Exploring Value of Electronic Health Records in Diseases Predictive Analytics

Ms Qiu Lin
Dr Tan Cheng Yian, Bernard, Shaw Senior Professor, School of Computing

  05 Jul 2019 Friday, 10:30 AM to 12:00 PM

 MR1, COM1-03-19


Disease Predictive Analytics (DPA) is valuable in early diagnosis and to provide better care to patients. In reality, patients often tend to have multiple diseases simultaneously or develop multiple complications over time. It is realistic to categorize DPA into predictive analytics for single disease and multiple diseases. The increasing adoption of Electronic Health Record (EHR) systems makes diverse and large-scale health data of patients significantly more available than before, but the value of EHR in the disease predictive analytics is less explored. EHR comprises various types of data and each type provides patients' health information from a particular perspective. This different and complementary information together tells physicians the whole picture of patients' disease status, especially for complicate diseases. Going beyond pure EHR-driven analytics, how to integrate the value of recently-developed EHR with biomedical knowledge accumulated for a long time in DPA problem is worth exploring as well.
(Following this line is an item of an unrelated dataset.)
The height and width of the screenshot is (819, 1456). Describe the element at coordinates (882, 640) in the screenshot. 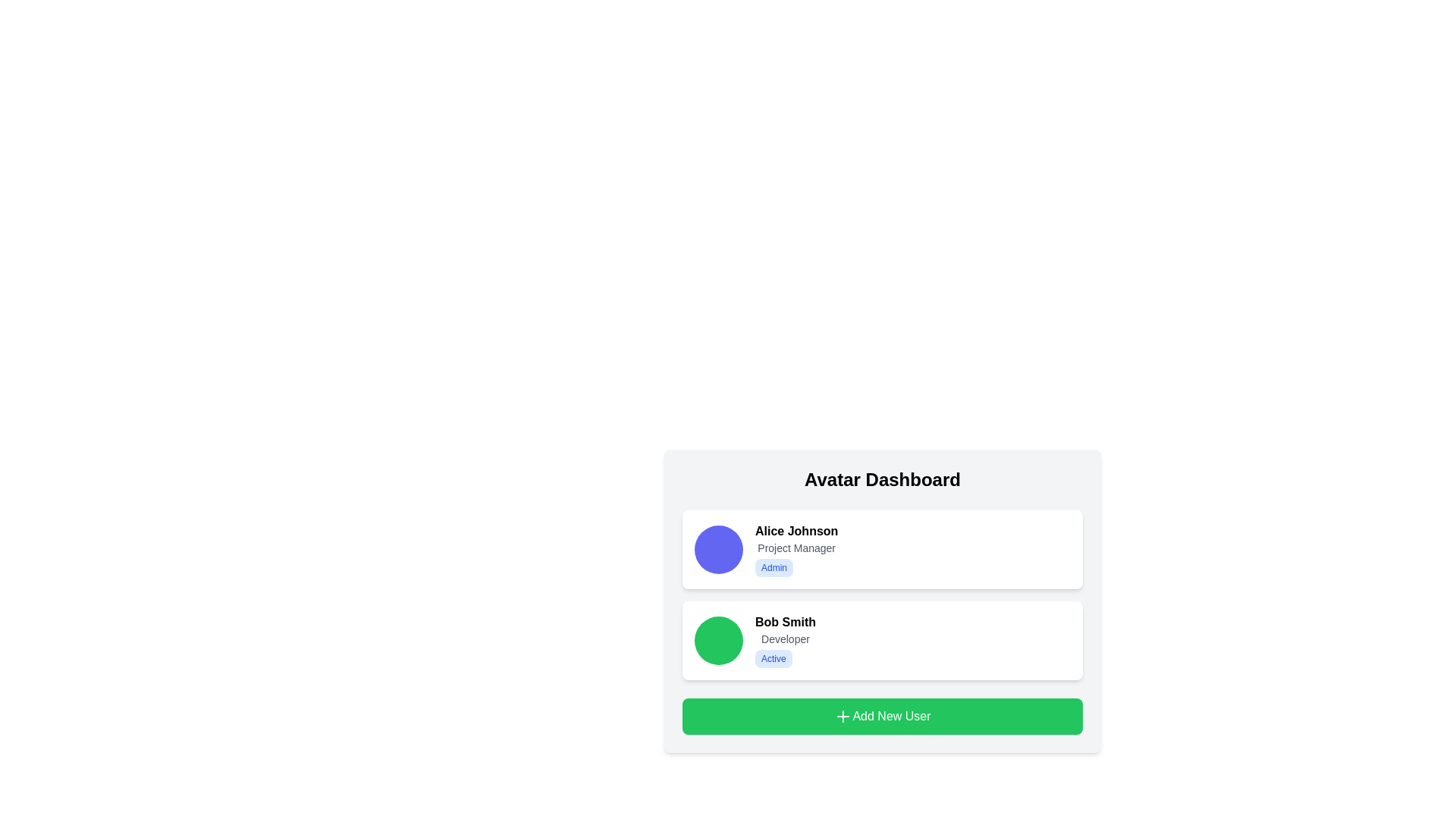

The first paper in my doctoral thesis observes the problem of multiple disease predictive analytics. Unlike single disease predictions, multiple disease predictions have to take the relationships between diseases into account and these relationships have been observed through empirical studies and accumulated as biomedical knowledge. The first essay presents a multiple diseases predictive approach, called Deep Knowledge-augmented Multi-Label Learning (DKML) to integrate an EHR-driven model with biomedical knowledge. Besides, note that multiple diseases predictive analytics face the challenge of data imbalance because rare diseases tend to have much lesser data than common diseases. DKML utilizes an advanced deep generative modeling to generate synthetic EHR data to alleviate the imbalance problem through data augmentation.

In the second paper of my thesis, I study another type of disease predictive analytics -- single disease prediction. Notice that a unique disease can be reflected in multiple modalities for a patient. I propose a multi-modality model to combine multiple different but complementary modalities jointly so as to improve the disease predictive performance. I use the single Alzheimer disease (AD) as my research case because AD is complicate and measured in different types of health data, such as MRI images, genotype data, and textual medical notes, where each data type is a different modality.